"Te, 'l mi' babbo me lo lasci sta'. Tu l'ha' 'hapito o no?" La traduzione in italiano della frase espressa in vernacolo fiorentino sarebbe, più o meno, "non tirare in ballo mio padre".

Ed è questo che Matteo Renzi ha voluto far sapere a Beppe Grillo in uno scambio di vedute, tramite internet, riguardo politica e famiglia.

Ieri, Grillo, in un post sul suo blog, aveva commentato tra il sarcastico e l'indignato una frase alquanto infelice detta da Matteo Renzi durante un'intervista alla trasmissione otto e mezzo su La7.

In merito alla vicenda del padre, Renzi aveva detto che se ne fosse stata dimostrata la colpevolezza "per mio padre doppia condanna". Tanta deve essere la fame di potere di Matteo Renzi che lo spettatore, ascoltando quelle parole, ha avuto la sensazione che il figlio fosse disposto a sacrificare il padre pur di non venire neppure sfiorato dall'ombra di un'accusa nella vicenda Consip che vede coinvolto Tiziano Renzi.

E così Grillo ne ha approfittato scrivendo: "Si comporta come l'ultimo cucciolo di alien, quello bianco (mezzo uomo e mezzo alien) nasce e si mangia la madre. Così come il menomato morale dice: "per mio padre doppia condanna", lo esclama così... con l'intensità morale di un'ordinazione al bar del circolo dei compagni di merende. [...]

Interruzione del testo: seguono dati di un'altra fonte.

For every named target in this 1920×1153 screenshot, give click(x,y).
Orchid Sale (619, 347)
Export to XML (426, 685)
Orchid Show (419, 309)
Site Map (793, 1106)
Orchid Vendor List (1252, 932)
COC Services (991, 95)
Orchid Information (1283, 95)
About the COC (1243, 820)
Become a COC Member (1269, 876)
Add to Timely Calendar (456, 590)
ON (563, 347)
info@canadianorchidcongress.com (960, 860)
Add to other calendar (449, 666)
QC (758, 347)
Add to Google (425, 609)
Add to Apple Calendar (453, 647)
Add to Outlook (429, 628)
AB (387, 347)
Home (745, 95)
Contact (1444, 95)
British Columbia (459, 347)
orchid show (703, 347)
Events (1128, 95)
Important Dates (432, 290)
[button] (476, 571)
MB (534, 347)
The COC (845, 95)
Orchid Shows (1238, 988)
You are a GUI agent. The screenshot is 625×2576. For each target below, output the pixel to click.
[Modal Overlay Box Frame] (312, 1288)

Ma cosa vuol dire "per mio padre doppia condanna"? E poi, cosa significa questa girandola di accuse incomprensibili? Una cosa alla volta: sicuramente nessuno avrebbe mai pronunciato una frase del genere prima di oggi, che sia gente malata lo dico da sempre: arrivismo e sterile incapacità a riconoscere le emozioni proprie e degli altri: insomma il travestitismo morale alexitimico."

In sostanza, Grillo ha paragonato Renzi al Signor Spock, definendolo incapace di provare qualunque emozione. Imperturbabile nel suo obbiettivo di raggiungere il potere.

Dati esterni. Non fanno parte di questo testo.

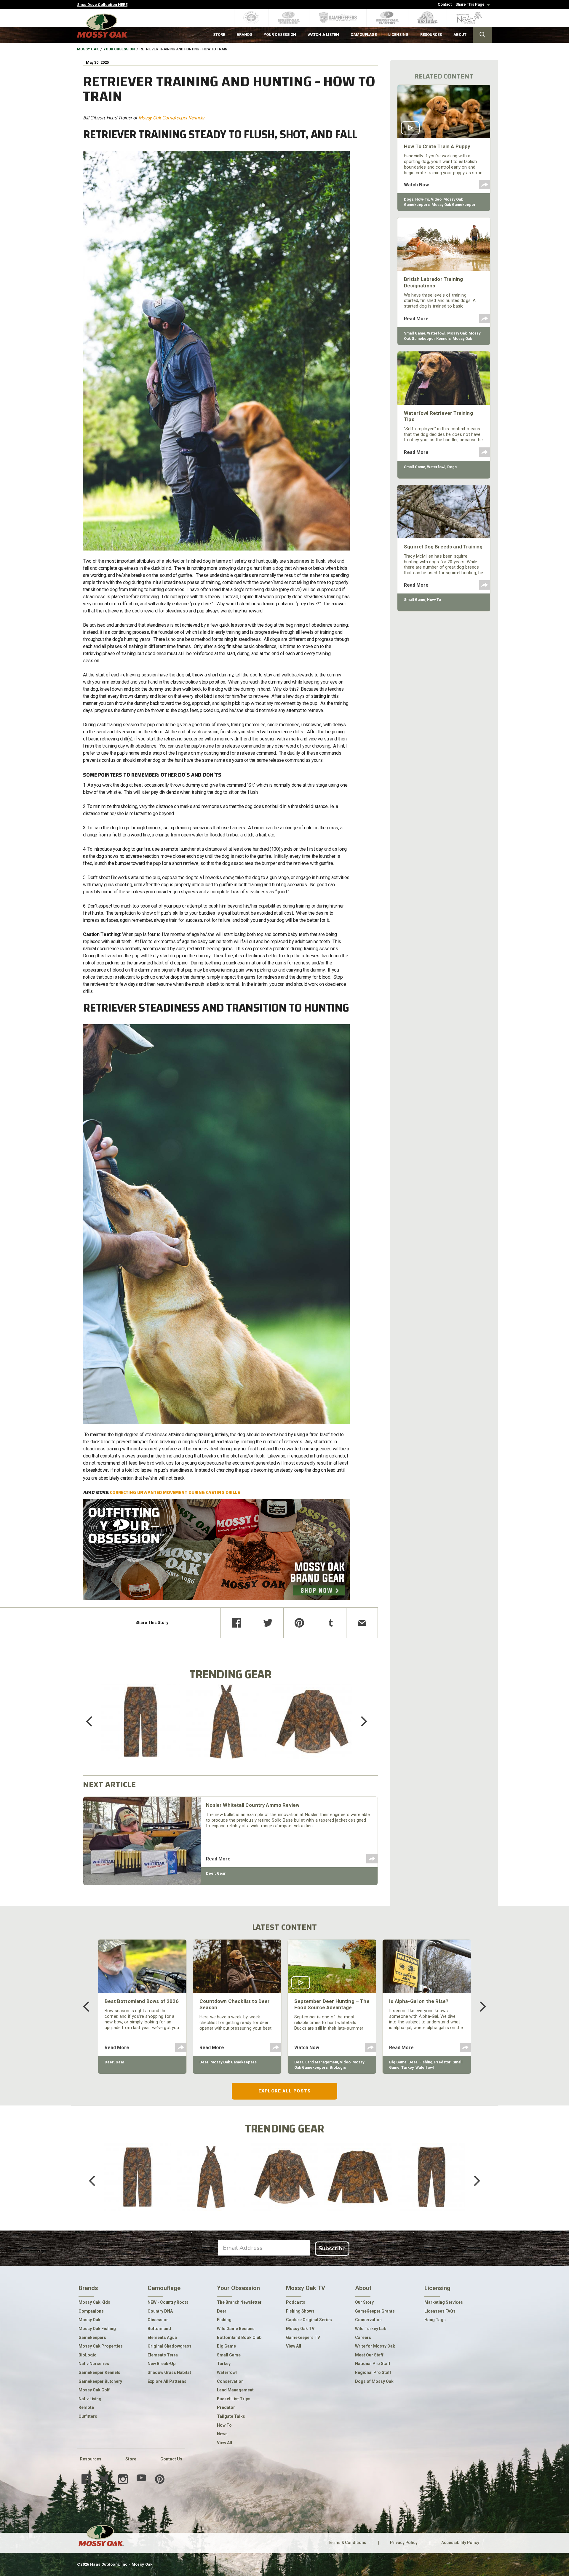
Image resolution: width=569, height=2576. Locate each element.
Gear (221, 1873)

Poteva far finta di nulla il politico rignanese di fronte ad un'accusa simile, lui che della retorica familiare da bacio perugina - in cui amore e abbracci si fondono nella speranza del futuro - fa uno dei suoi cavalli di battaglia?

E così, invece di lasciar perdere e far finta di nulla, dall'alto del suo grado di statista di livello mondiale glorificato da Barack Obama che gli ha persino dedicato l'Ultima Cena, Matteo Renzi è sceso nel cortile e, come una comare qualunque, ha risposto a Grillo facendo ricorso alle sue solite armi, la retorica becera, mescolata alla battuta avvelenata: "Ma tu, caro Grillo, oggi hai fatto una cosa squallida: hai detto che io rottamo mio padre. Sei entrato nella dinamica più profonda e più intima – la dimensione umana tra padre e figlio – senza alcun rispetto. In modo violento. [...]

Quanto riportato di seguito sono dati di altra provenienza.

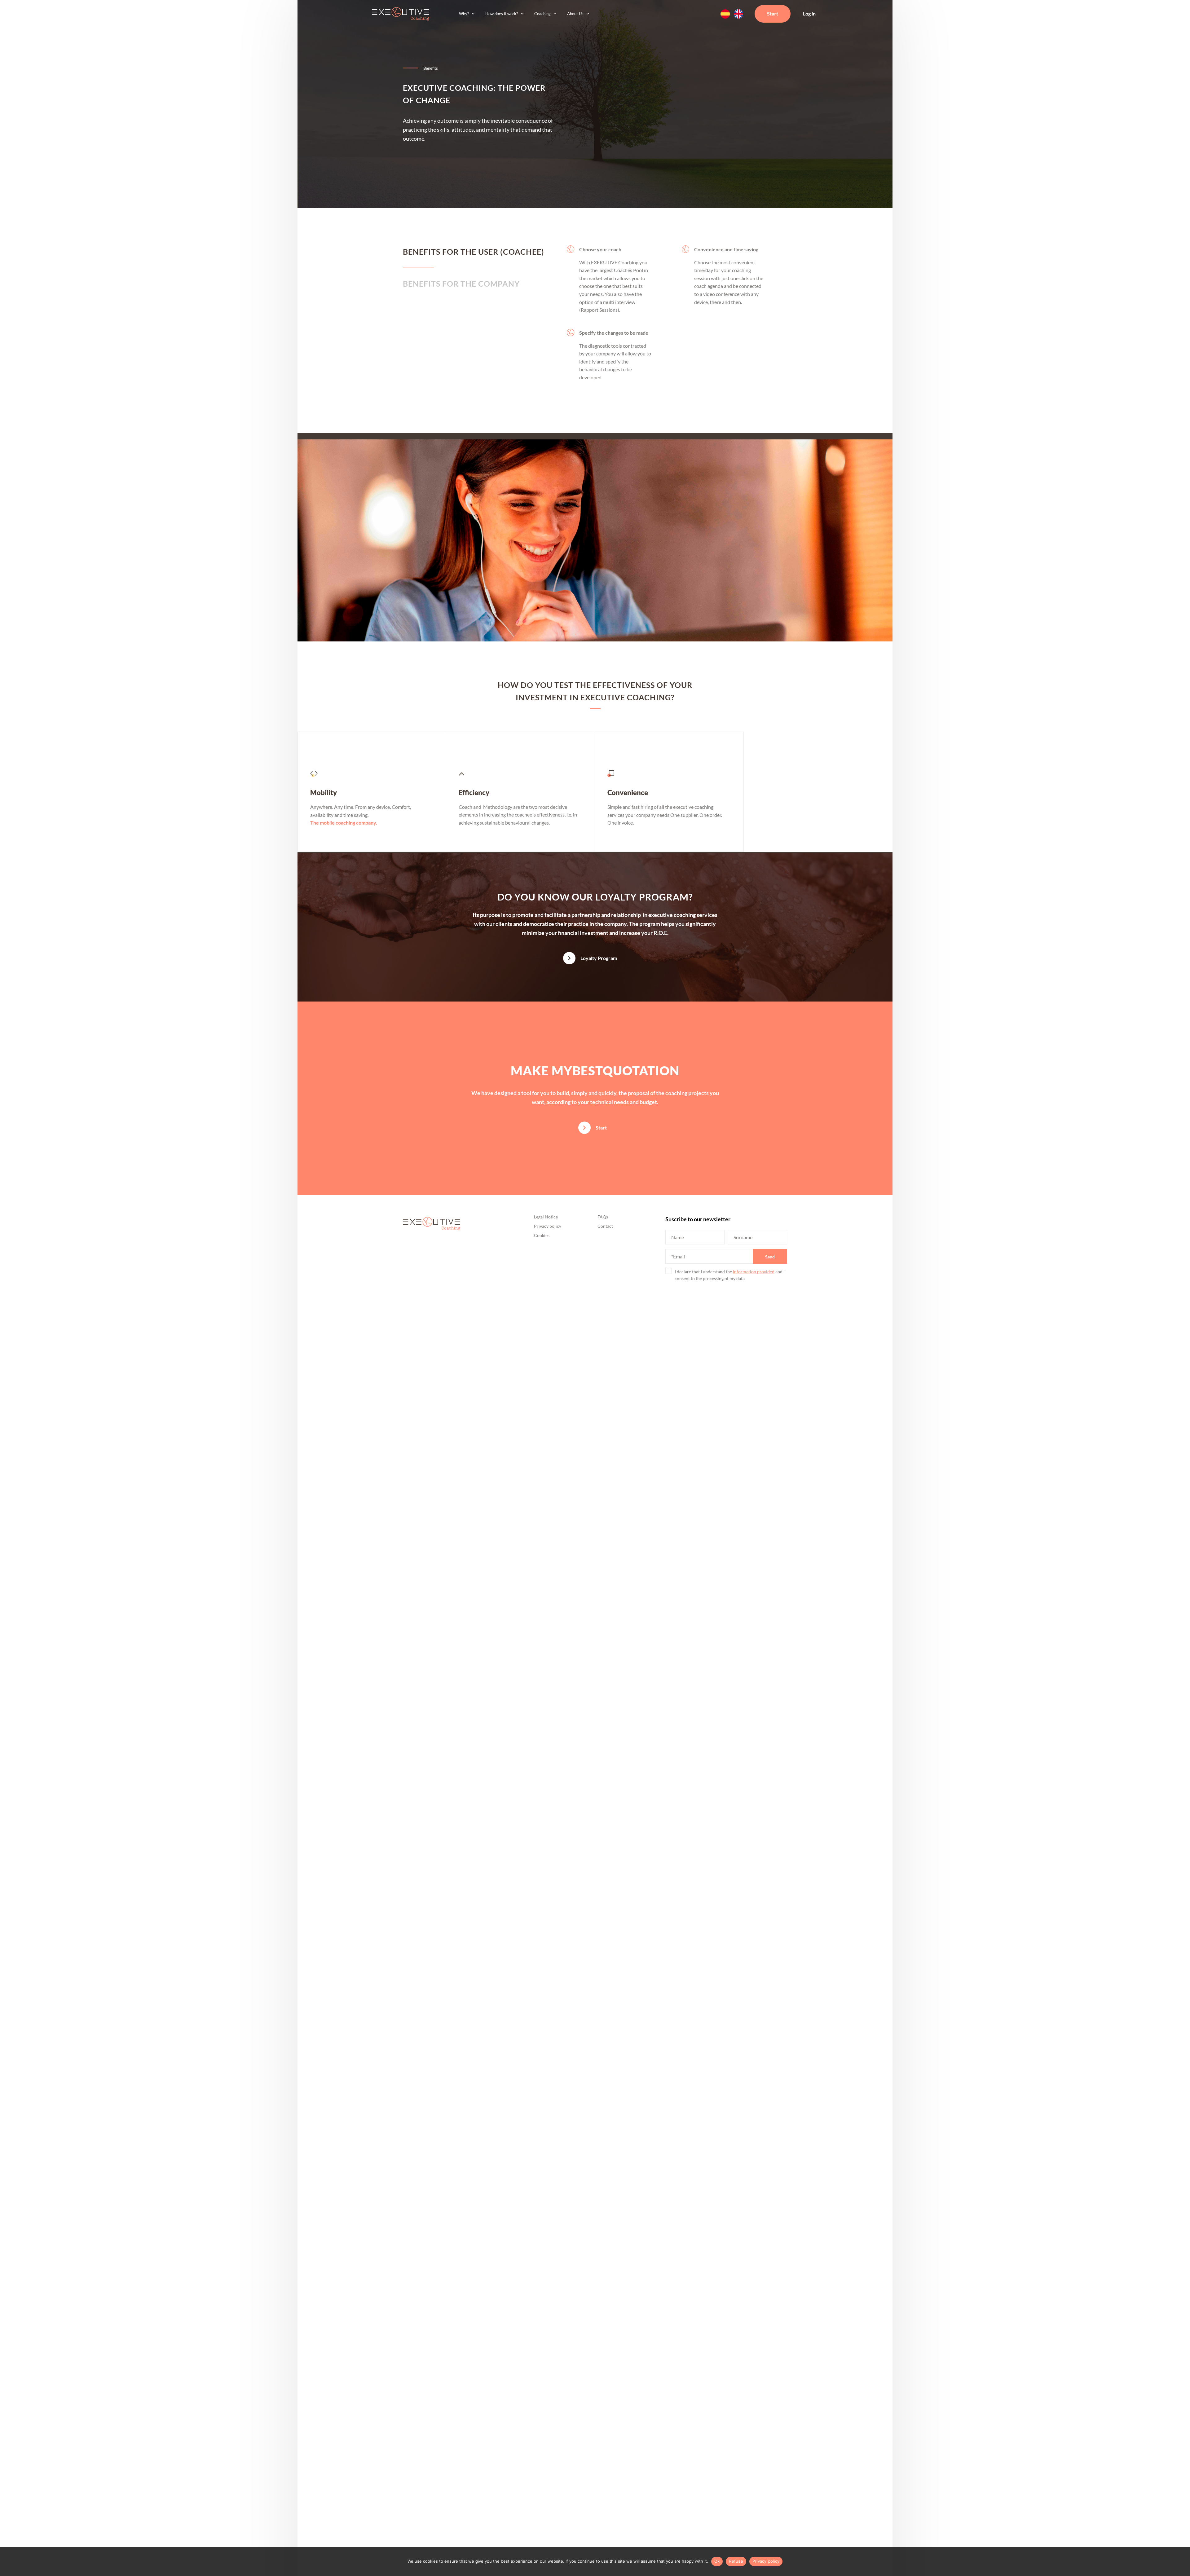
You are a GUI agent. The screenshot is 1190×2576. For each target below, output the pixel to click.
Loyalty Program (598, 958)
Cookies (541, 1235)
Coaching (542, 13)
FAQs (602, 1217)
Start (772, 13)
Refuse (736, 2561)
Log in (809, 13)
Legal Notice (546, 1217)
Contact (605, 1226)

Per decidere chi è colpevole e chi no, fa fede solo il codice penale, codice che pure tu dovresti conoscere, caro Beppe Grillo."

Lo scambio di battute tra comari astiose o tra avventori da bar, a seconda delle preferenze, è sicuramente divertente. Lo diventa un po' meno pensando al fatto che questi finiranno per essere i contenuti della campagna elettorale prossima ventura, contenuti a cui gli elettori dovrebbero appassionarsi dividendosi, come se assistessero ad una partita di calcio, nel sostenere l'uno o l'altro contendente in base a quanto l'ultima battuta sia stata più o meno arguta, offensiva o divertente.

Tutto questo potrebbe apparire originale e persino piacevole se non fosse che sta accadendo in un paese che è ben oltre l'orlo del baratro e, da tempo, vi sta precipitando, mentre le comari si stanno tirando i capelli e stracciando le vesti.